Give back all the records exactly, keeping every line whole.

= = = = =

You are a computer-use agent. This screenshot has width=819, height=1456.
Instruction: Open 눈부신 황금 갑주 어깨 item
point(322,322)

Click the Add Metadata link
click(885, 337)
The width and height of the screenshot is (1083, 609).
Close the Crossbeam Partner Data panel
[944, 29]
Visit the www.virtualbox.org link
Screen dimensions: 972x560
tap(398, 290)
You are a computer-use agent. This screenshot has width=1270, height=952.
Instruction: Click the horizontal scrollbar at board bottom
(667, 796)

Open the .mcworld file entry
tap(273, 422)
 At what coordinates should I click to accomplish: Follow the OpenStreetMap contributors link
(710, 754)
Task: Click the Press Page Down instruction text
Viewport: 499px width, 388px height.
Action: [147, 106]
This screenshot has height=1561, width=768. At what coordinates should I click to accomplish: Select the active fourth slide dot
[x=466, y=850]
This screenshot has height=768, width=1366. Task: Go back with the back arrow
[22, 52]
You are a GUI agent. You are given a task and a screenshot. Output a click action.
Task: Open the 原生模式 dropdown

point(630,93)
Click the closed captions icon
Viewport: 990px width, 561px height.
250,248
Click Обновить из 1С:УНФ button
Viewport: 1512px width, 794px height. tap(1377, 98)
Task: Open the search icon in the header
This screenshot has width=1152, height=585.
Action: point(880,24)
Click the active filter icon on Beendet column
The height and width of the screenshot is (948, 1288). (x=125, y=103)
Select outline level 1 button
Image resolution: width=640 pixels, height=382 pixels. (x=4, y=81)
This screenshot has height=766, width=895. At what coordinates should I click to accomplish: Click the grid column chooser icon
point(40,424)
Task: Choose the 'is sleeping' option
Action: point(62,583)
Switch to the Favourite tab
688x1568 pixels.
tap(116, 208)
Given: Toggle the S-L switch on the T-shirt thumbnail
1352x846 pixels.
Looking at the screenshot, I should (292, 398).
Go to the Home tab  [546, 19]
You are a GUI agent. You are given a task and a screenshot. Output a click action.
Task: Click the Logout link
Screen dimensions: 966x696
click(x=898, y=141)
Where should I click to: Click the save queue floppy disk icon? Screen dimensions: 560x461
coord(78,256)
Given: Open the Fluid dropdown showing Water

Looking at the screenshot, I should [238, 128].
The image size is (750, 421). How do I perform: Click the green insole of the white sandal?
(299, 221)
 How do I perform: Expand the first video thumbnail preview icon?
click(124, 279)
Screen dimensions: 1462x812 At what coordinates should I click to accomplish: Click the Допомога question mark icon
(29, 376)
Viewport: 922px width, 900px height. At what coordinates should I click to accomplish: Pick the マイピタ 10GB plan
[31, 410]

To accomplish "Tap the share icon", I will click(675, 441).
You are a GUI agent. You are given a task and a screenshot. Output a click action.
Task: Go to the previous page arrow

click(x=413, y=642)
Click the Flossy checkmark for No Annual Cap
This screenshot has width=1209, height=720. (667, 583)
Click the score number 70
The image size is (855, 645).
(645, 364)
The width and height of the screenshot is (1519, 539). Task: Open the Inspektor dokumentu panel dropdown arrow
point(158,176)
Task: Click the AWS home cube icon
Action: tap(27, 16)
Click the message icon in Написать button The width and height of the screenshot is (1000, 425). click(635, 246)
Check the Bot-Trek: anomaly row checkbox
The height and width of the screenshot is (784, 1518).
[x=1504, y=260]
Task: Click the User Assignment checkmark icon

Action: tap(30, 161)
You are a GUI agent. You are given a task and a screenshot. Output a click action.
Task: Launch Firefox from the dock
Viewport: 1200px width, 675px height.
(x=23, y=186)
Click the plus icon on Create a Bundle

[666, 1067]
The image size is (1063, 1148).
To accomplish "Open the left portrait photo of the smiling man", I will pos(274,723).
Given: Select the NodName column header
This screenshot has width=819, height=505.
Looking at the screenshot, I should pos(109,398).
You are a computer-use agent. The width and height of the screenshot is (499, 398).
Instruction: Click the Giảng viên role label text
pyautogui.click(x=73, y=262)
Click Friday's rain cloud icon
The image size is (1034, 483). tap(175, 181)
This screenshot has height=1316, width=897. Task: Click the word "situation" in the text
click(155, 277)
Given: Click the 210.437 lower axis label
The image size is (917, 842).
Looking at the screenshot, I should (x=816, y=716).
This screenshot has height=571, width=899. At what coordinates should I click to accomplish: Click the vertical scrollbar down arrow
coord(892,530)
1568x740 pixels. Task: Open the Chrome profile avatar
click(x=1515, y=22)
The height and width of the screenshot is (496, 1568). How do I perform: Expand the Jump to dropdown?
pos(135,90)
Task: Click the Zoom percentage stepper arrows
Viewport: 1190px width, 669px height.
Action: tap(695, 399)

= = = = =

**Exercise output**
You are a computer-use agent. This screenshot has width=819, height=1456.
Instruction: Open 눈부신 황금 갑주 어깨 item
point(322,322)

Click the Add Metadata link
click(885, 337)
The width and height of the screenshot is (1083, 609).
Close the Crossbeam Partner Data panel
[944, 29]
Visit the www.virtualbox.org link
Screen dimensions: 972x560
tap(398, 290)
You are a computer-use agent. This screenshot has width=1270, height=952.
Instruction: Click the horizontal scrollbar at board bottom
(667, 796)

Open the .mcworld file entry
tap(273, 422)
 At what coordinates should I click to accomplish: Follow the OpenStreetMap contributors link
(710, 754)
Task: Click the Press Page Down instruction text
Viewport: 499px width, 388px height.
Action: [147, 106]
This screenshot has height=1561, width=768. At what coordinates should I click to accomplish: Select the active fourth slide dot
[x=466, y=850]
This screenshot has height=768, width=1366. Task: Go back with the back arrow
[22, 52]
You are a GUI agent. You are given a task and a screenshot. Output a click action.
Task: Open the 原生模式 dropdown

point(630,93)
Click the closed captions icon
Viewport: 990px width, 561px height.
250,248
Click Обновить из 1С:УНФ button
Viewport: 1512px width, 794px height. tap(1377, 98)
Task: Open the search icon in the header
This screenshot has width=1152, height=585.
Action: point(880,24)
Click the active filter icon on Beendet column
The height and width of the screenshot is (948, 1288). (x=125, y=103)
Select outline level 1 button
Image resolution: width=640 pixels, height=382 pixels. (x=4, y=81)
This screenshot has height=766, width=895. At what coordinates should I click to accomplish: Click the grid column chooser icon
point(40,424)
Task: Choose the 'is sleeping' option
Action: point(62,583)
Switch to the Favourite tab
688x1568 pixels.
tap(116, 208)
Given: Toggle the S-L switch on the T-shirt thumbnail
1352x846 pixels.
Looking at the screenshot, I should (292, 398).
Go to the Home tab  [546, 19]
You are a GUI agent. You are given a task and a screenshot. Output a click action.
Task: Click the Logout link
Screen dimensions: 966x696
click(x=898, y=141)
Where should I click to: Click the save queue floppy disk icon? Screen dimensions: 560x461
coord(78,256)
Given: Open the Fluid dropdown showing Water

Looking at the screenshot, I should [238, 128].
The image size is (750, 421). How do I perform: Click the green insole of the white sandal?
(299, 221)
 How do I perform: Expand the first video thumbnail preview icon?
click(124, 279)
Screen dimensions: 1462x812 At what coordinates should I click to accomplish: Click the Допомога question mark icon
(29, 376)
Viewport: 922px width, 900px height. At what coordinates should I click to accomplish: Pick the マイピタ 10GB plan
[31, 410]

To accomplish "Tap the share icon", I will click(675, 441).
You are a GUI agent. You are given a task and a screenshot. Output a click action.
Task: Go to the previous page arrow

click(x=413, y=642)
Click the Flossy checkmark for No Annual Cap
This screenshot has width=1209, height=720. (667, 583)
Click the score number 70
The image size is (855, 645).
(645, 364)
The width and height of the screenshot is (1519, 539). Task: Open the Inspektor dokumentu panel dropdown arrow
point(158,176)
Task: Click the AWS home cube icon
Action: tap(27, 16)
Click the message icon in Написать button The width and height of the screenshot is (1000, 425). click(635, 246)
Check the Bot-Trek: anomaly row checkbox
The height and width of the screenshot is (784, 1518).
[x=1504, y=260]
Task: Click the User Assignment checkmark icon

Action: tap(30, 161)
You are a GUI agent. You are given a task and a screenshot. Output a click action.
Task: Launch Firefox from the dock
Viewport: 1200px width, 675px height.
(x=23, y=186)
Click the plus icon on Create a Bundle

[666, 1067]
The image size is (1063, 1148).
To accomplish "Open the left portrait photo of the smiling man", I will pos(274,723).
Given: Select the NodName column header
This screenshot has width=819, height=505.
Looking at the screenshot, I should pos(109,398).
You are a computer-use agent. The width and height of the screenshot is (499, 398).
Instruction: Click the Giảng viên role label text
pyautogui.click(x=73, y=262)
Click Friday's rain cloud icon
The image size is (1034, 483). tap(175, 181)
This screenshot has height=1316, width=897. Task: Click the word "situation" in the text
click(155, 277)
Given: Click the 210.437 lower axis label
The image size is (917, 842).
Looking at the screenshot, I should (x=816, y=716).
This screenshot has height=571, width=899. At what coordinates should I click to accomplish: Click the vertical scrollbar down arrow
coord(892,530)
1568x740 pixels. Task: Open the Chrome profile avatar
click(x=1515, y=22)
The height and width of the screenshot is (496, 1568). How do I perform: Expand the Jump to dropdown?
pos(135,90)
Task: Click the Zoom percentage stepper arrows
Viewport: 1190px width, 669px height.
Action: tap(695, 399)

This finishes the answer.